--- Dataset excerpts ---
-*-
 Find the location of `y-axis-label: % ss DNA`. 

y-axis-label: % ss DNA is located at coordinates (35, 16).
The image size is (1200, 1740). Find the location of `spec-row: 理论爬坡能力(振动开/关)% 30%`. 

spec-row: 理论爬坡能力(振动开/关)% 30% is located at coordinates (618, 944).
-*-
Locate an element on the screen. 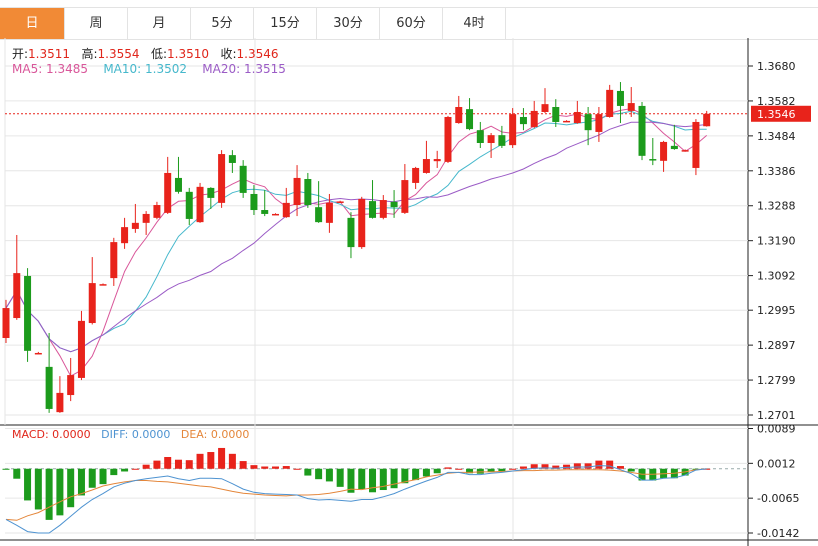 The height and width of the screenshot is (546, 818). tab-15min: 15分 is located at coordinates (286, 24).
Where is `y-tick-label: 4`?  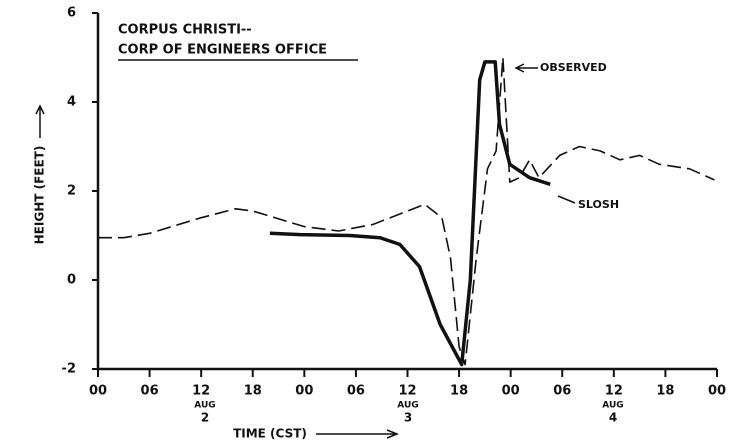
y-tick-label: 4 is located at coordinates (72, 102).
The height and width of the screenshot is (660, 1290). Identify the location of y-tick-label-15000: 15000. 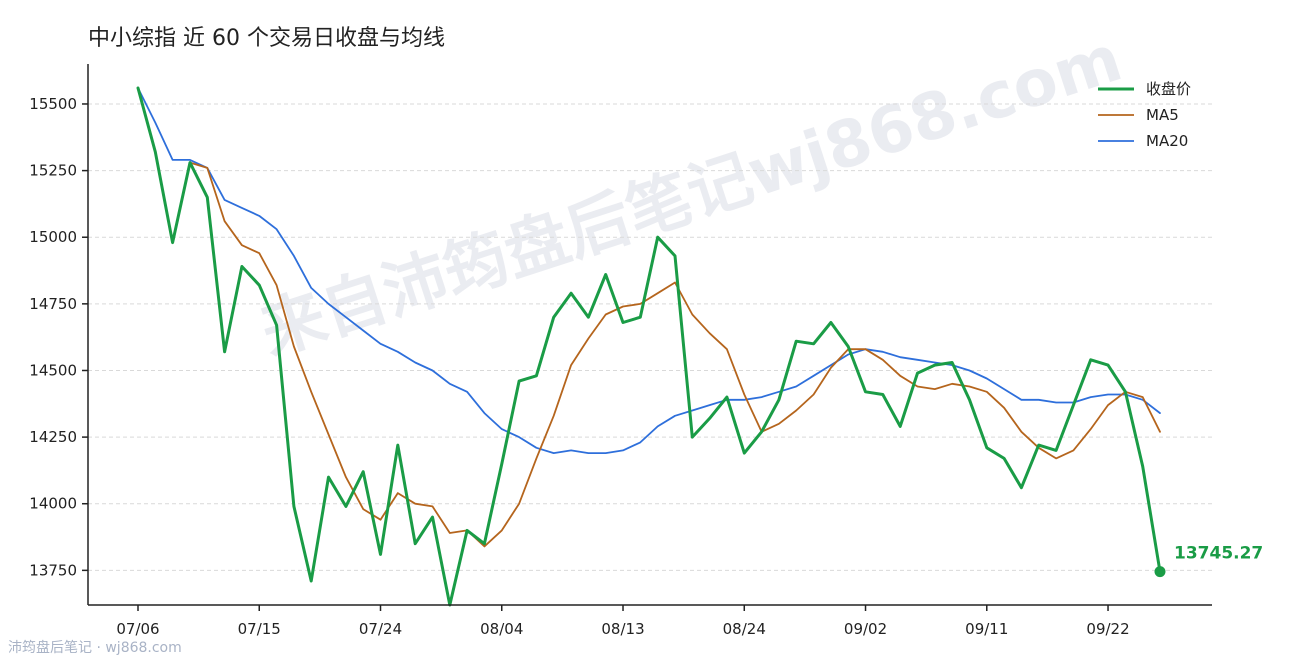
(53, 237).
-*-
--- Activity ---
Please extract each line of the records above that contains the word "Find".

--- Solved exercise ---
 Find the location of `y-axis-label: % ss DNA`. 
The image size is (1200, 1740). Find the location of `spec-row: 理论爬坡能力(振动开/关)% 30%`. 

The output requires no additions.